BEGIN

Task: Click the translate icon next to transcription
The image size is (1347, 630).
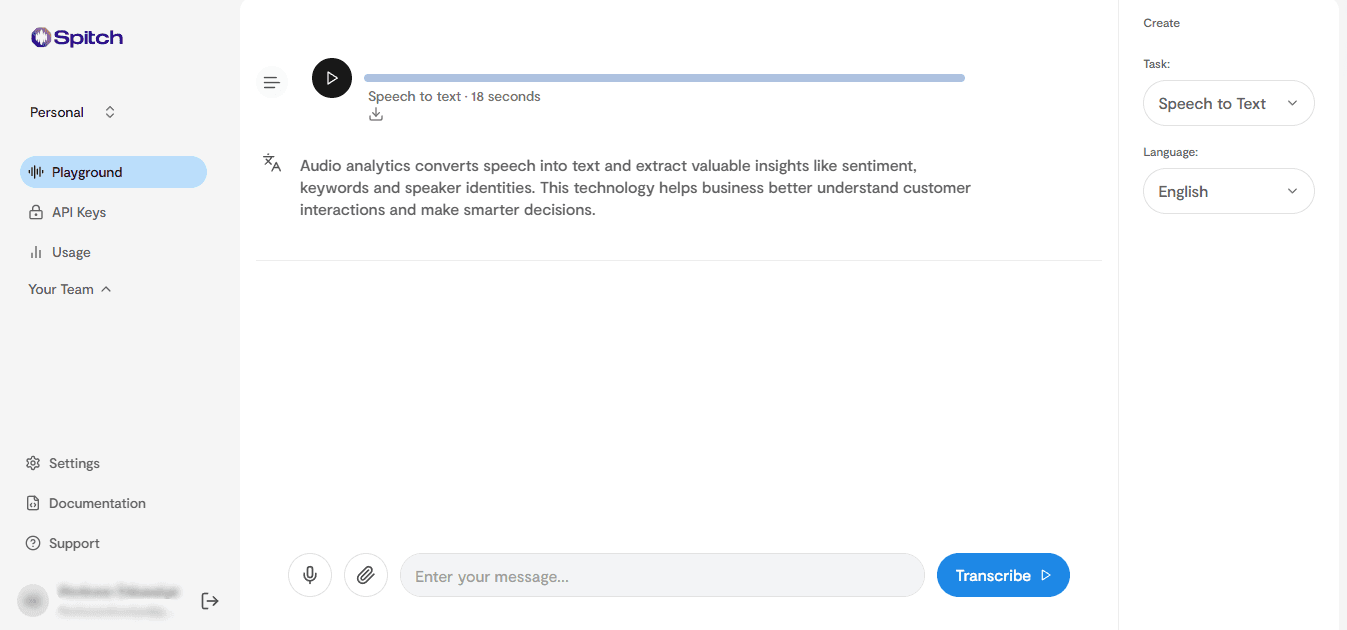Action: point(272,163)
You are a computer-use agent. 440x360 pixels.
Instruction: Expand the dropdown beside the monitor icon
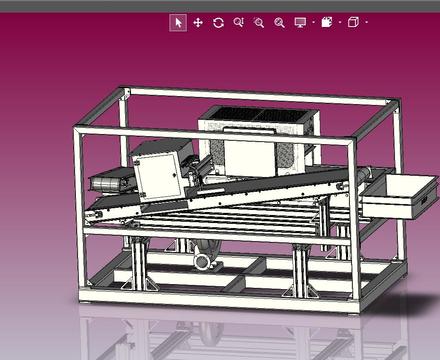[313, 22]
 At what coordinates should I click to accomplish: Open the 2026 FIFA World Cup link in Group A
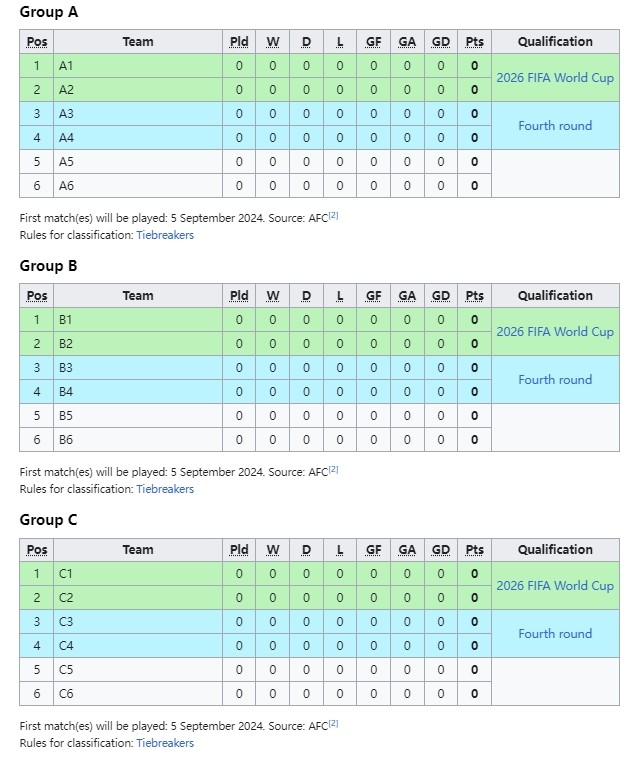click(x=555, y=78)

END

Copy exactly, and copy nothing else: the lines from the one containing "The image size is (1347, 630)." through the end of the data, both ends included, with pictures left out.

#### Solution
The image size is (1347, 630).
Action: point(272,163)
You are a computer-use agent. 440x360 pixels.
Instruction: Expand the dropdown beside the monitor icon
[313, 22]
 At what coordinates should I click to accomplish: Open the 2026 FIFA World Cup link in Group A
click(x=555, y=78)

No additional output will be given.